We can go even further by using the center of mass for $i$'s leaf node to approximate $i$'s repulsive forces with all other leaf nodes. We can thus compute the repulsive forces once per leaf node, and then re-use those values for all points assigned to the same node. This eliminates near-redundant searches through the tree for each point $i$, with the only extra calculation being the repulsion between $i$ and its own leaf node. We call this approach the "leaf approximation", which is enabled through the leaf_approximation parameter. Note that this only has an effect in max_depth-bounded trees where multiple points are assigned to a leaf node.

Some testing indicates that both approximations can significantly speed up calculation of the embeddings. Timings are shown below in seconds, based on a mock dataset containing 50,000 points (see tests/R/examples/basic.R for details).

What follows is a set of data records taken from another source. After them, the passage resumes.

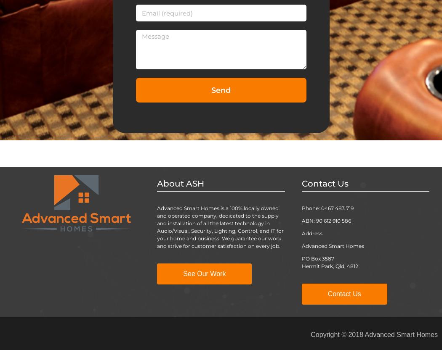 This screenshot has width=442, height=350. I want to click on 'Hermit Park, Qld, 4812', so click(329, 266).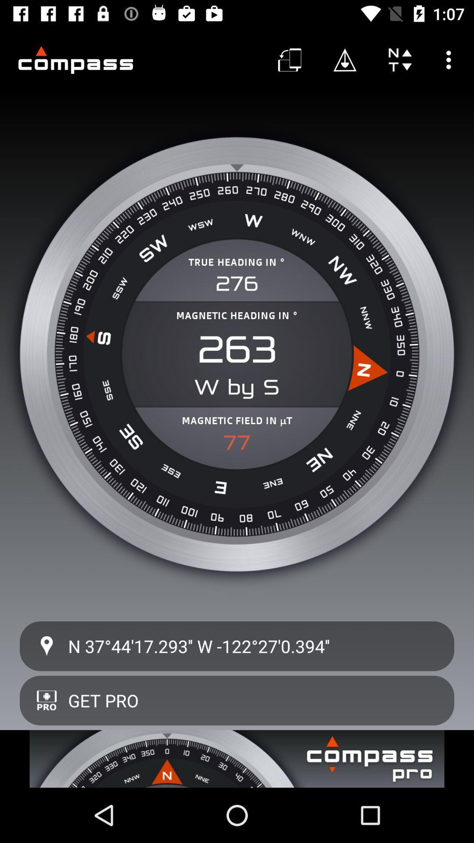  Describe the element at coordinates (237, 284) in the screenshot. I see `276` at that location.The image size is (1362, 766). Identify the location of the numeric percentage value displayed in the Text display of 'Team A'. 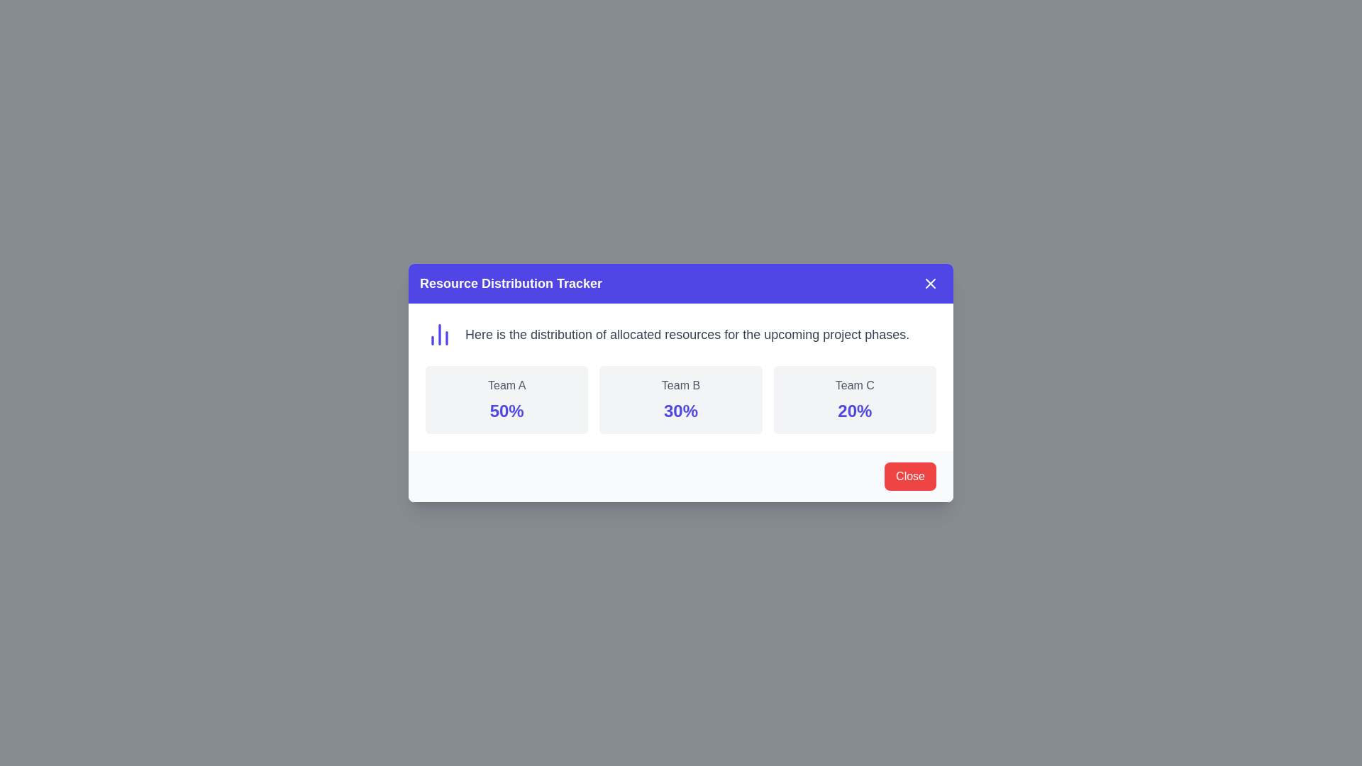
(506, 411).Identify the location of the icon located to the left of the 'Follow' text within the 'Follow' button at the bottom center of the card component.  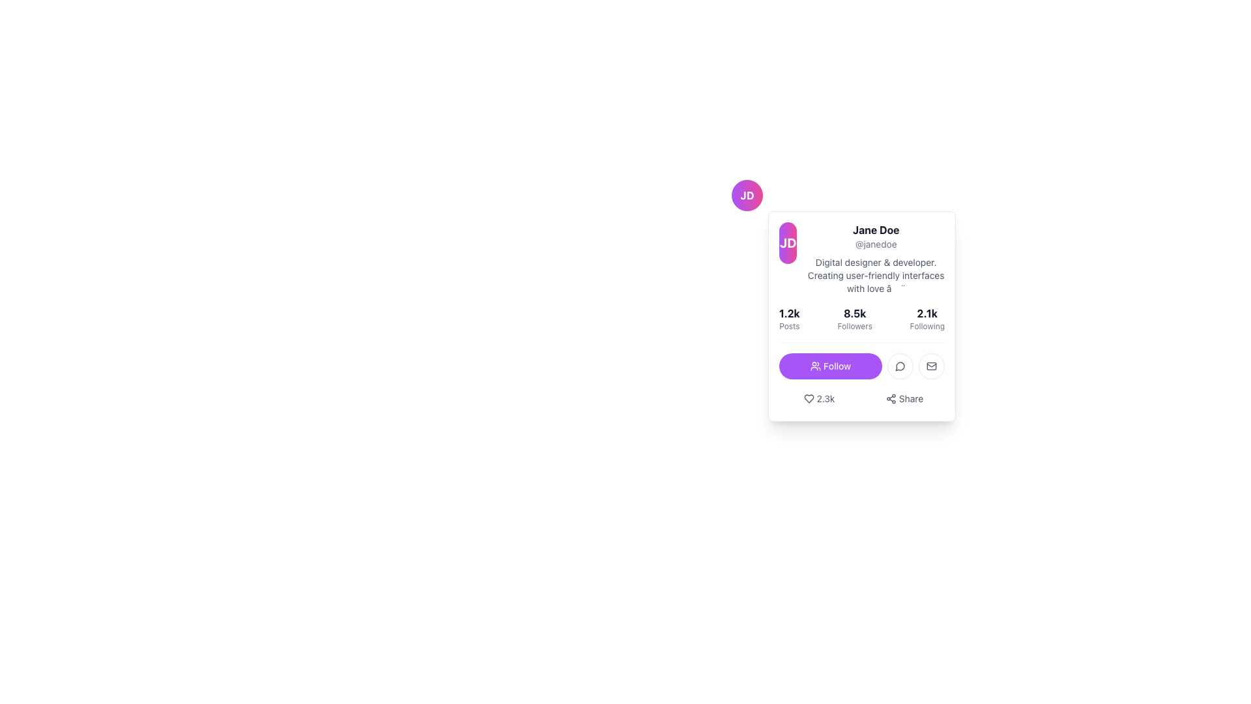
(815, 366).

Strategy Serial Parallel (OpenMP, n = 4)
Default 136 42
max_depth = 7 85 26
max_depth = 7, leaf_approximation = true 46 16

Building projects

CMake with FetchContent

If you're already using CMake, you can add something like this to your CMakeLists.txt:

include(FetchContent)

FetchContent_Declare(
  qdtsne 
  GIT_REPOSITORY https://github.com/libscran/qdtsne
  GIT_TAG master # or any version of interest
)

FetchContent_MakeAvailable(qdtsne)

And then:

# For executables:
target_link_libraries(myexe qdtsne)

# For libaries
target_link_libraries(mylib INTERFACE qdtsne)

CMake with find_package()

find_package(libscran_qdtsne CONFIG REQUIRED)
target_link_libraries(mylib INTERFACE libscran::qdtsne)

To install the library, use:

mkdir build && cd build
cmake .. -DQDTSNE_TESTS=OFF
cmake --build . --target install

By default, this will use FetchContent to fetch all external dependencies. If you want to install them manually, use -DQDTSNE_FETCH_EXTERN=OFF. See extern/CMakeLists.txt to find compatible versions of each dependency.

Manual

If you're not using CMake, you can just copy the header files in include/ into some location that is visible to your compiler. This requires the manual inclusion of the dependencies listed in extern/CMakeLists.txt.

References

van der Maaten, L.J.P. and Hinton, G.E. (2008). Visualizing high-dimensional data using t-SNE. Journal of Machine Learning Research, 9, 2579-2605.

van der Maaten, L.J.P. (2014). Accelerating t-SNE using tree-based algorithms. Journal of Machine Learning Research, 15, 3221-3245.